[Stored items]

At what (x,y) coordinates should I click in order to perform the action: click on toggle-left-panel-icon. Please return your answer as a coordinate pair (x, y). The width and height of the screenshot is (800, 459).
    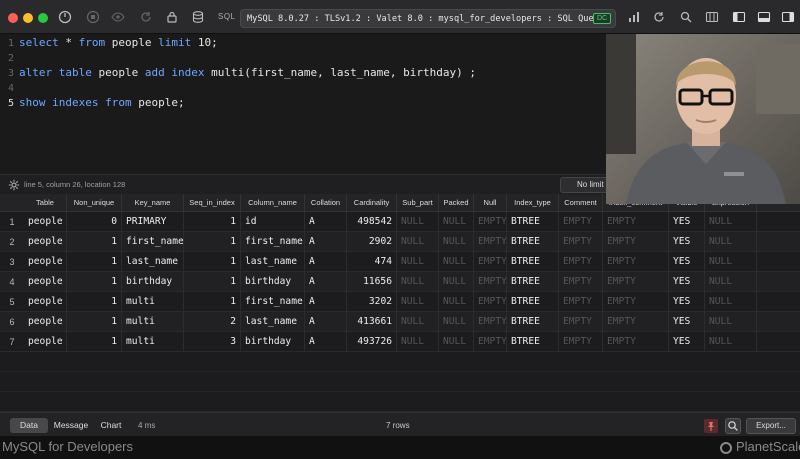
    Looking at the image, I should click on (739, 17).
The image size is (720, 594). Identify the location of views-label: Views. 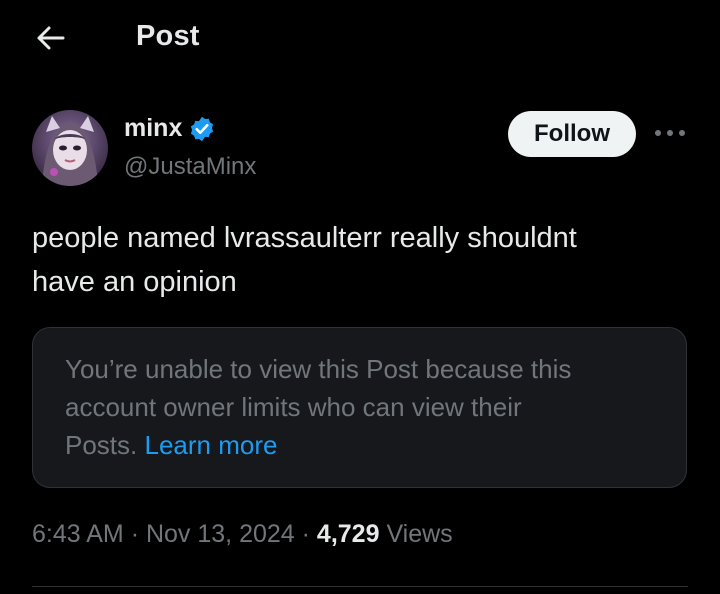
(420, 534).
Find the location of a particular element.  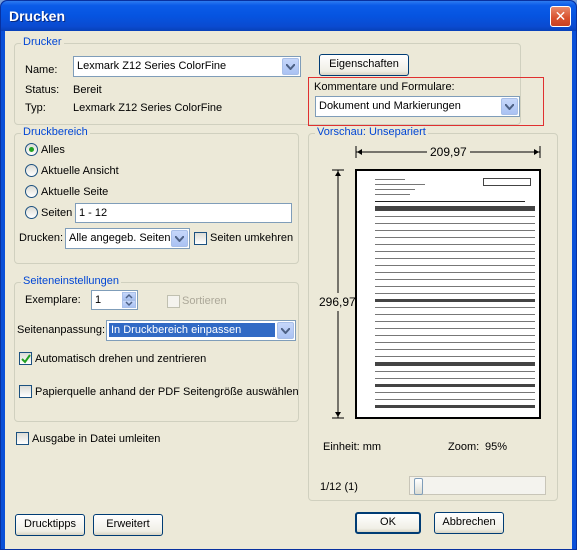

scaling-select: In Druckbereich einpassen is located at coordinates (201, 330).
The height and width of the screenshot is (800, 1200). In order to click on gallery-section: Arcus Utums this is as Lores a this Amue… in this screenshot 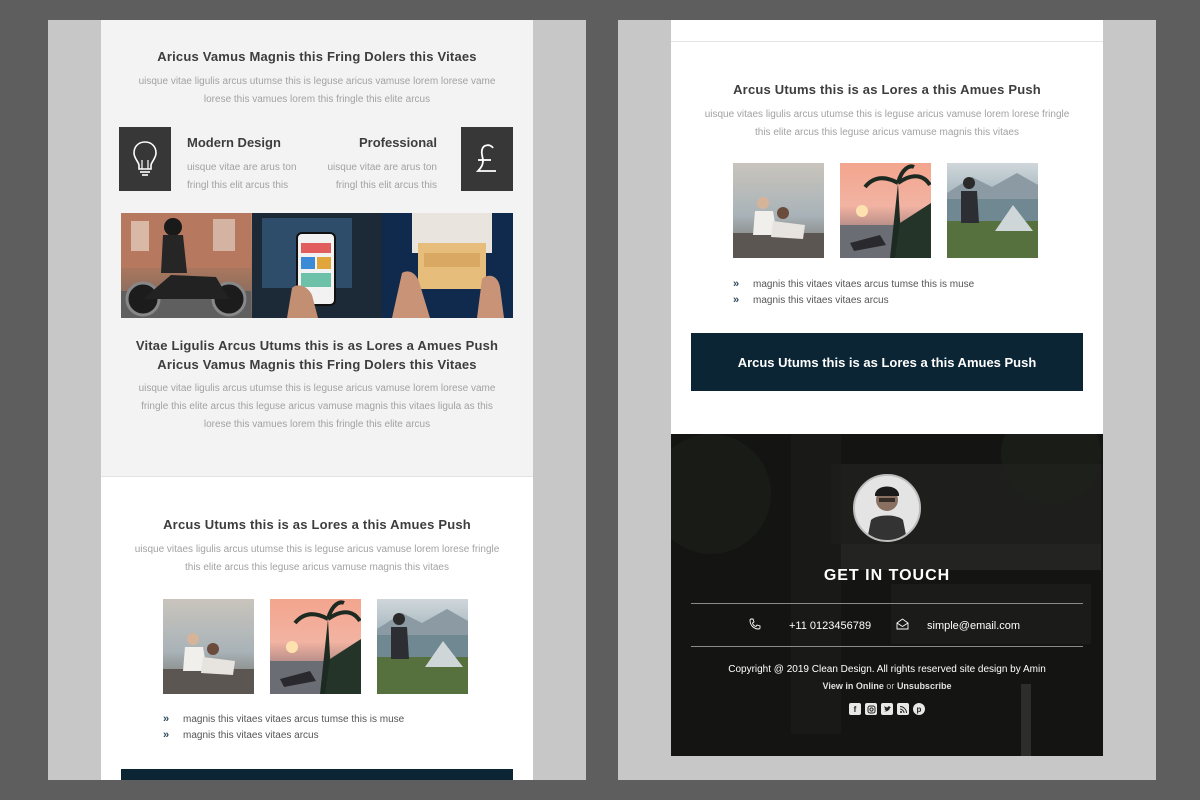, I will do `click(317, 628)`.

### Directions:
Please locate each line above that contains the word "should" and copy those lines.

### Result of this exercise:
At what (x,y) coordinates should I click in order to perform the action: click on toggle-left-panel-icon. Please return your answer as a coordinate pair (x, y). The width and height of the screenshot is (800, 459).
    Looking at the image, I should click on (739, 17).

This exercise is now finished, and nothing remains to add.